Notice that `sklearn` found the same optimal slope and optimal intercept as we did! That's because under the hood, `sklearn` is following the same three-step modeling recipe that we discussed in lecture. It also minimizes mean squared error. [The documentation](https://scikit-learn.org/stable/modules/generated/sklearn.linear_model.LinearRegression.html) tells us this!

> LinearRegression fits a linear model with coefficients w = (w1, …, wp) to minimize the residual **sum of squares** between the observed targets in the dataset, and the targets predicted by the linear approximation.

We'll use `sklearn` more heavily in a few weeks, when we return to multiple linear regression. For now, it's just worth pointing out that it follows the same math that we have been following.

## Finish Line 🏁

Congratulations! You're ready to submit the programming portion of Lab 2.

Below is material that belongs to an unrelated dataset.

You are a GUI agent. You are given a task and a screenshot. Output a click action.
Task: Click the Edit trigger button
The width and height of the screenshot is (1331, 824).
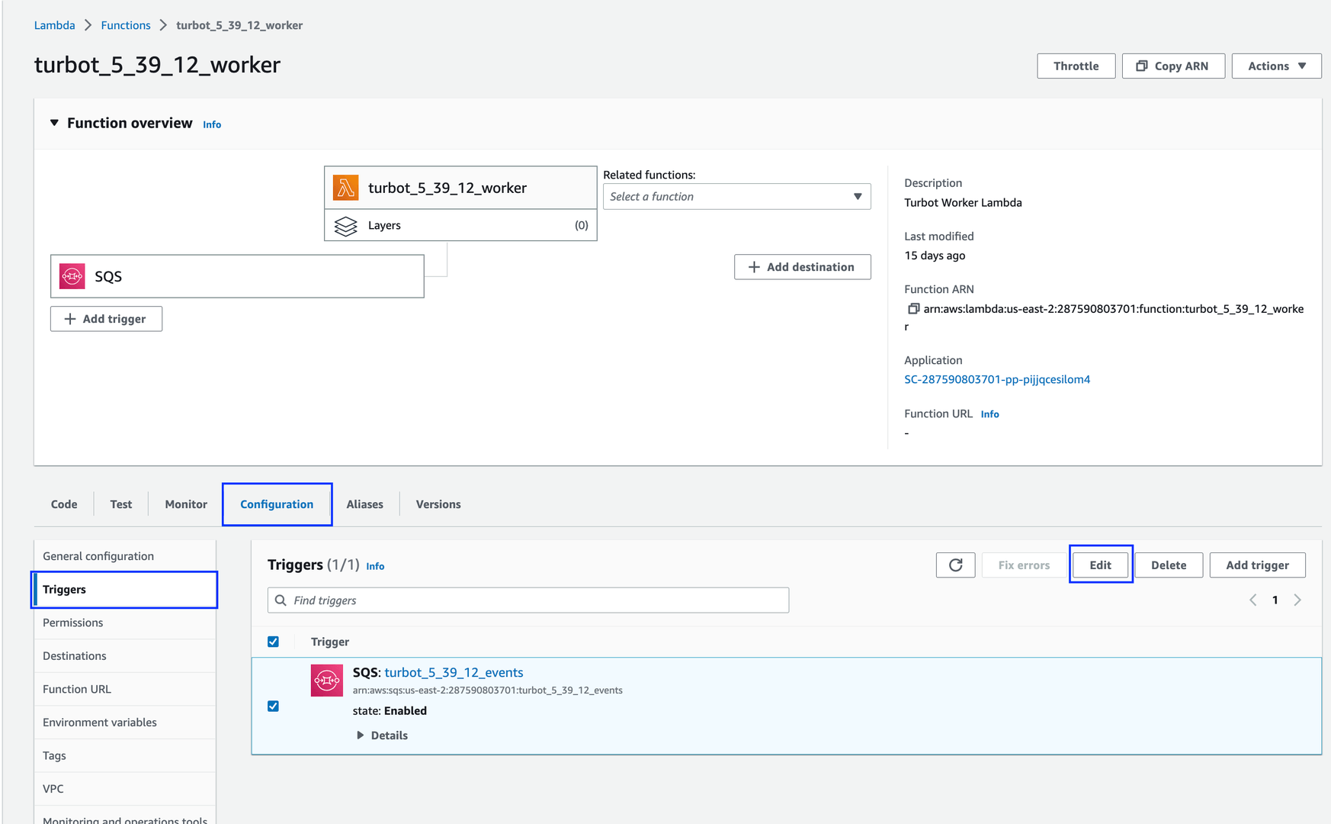tap(1100, 565)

To submit your work to Gradescope:

1. Select `Kernel -> Restart & Run All` to ensure that you have executed all cells, including the test cells.
2. Read through the notebook to make sure everything is fine and all public tests passed.
3. Run the cell below to run all tests, and make sure that they all pass.
4. Download your notebook using `File -> Download`, then upload your notebook to Gradescope under "Lab 2".
5. Stick around for a few minutes while the Gradescope autograder grades your work. Make sure you see that all **public tests** have passed on Gradescope.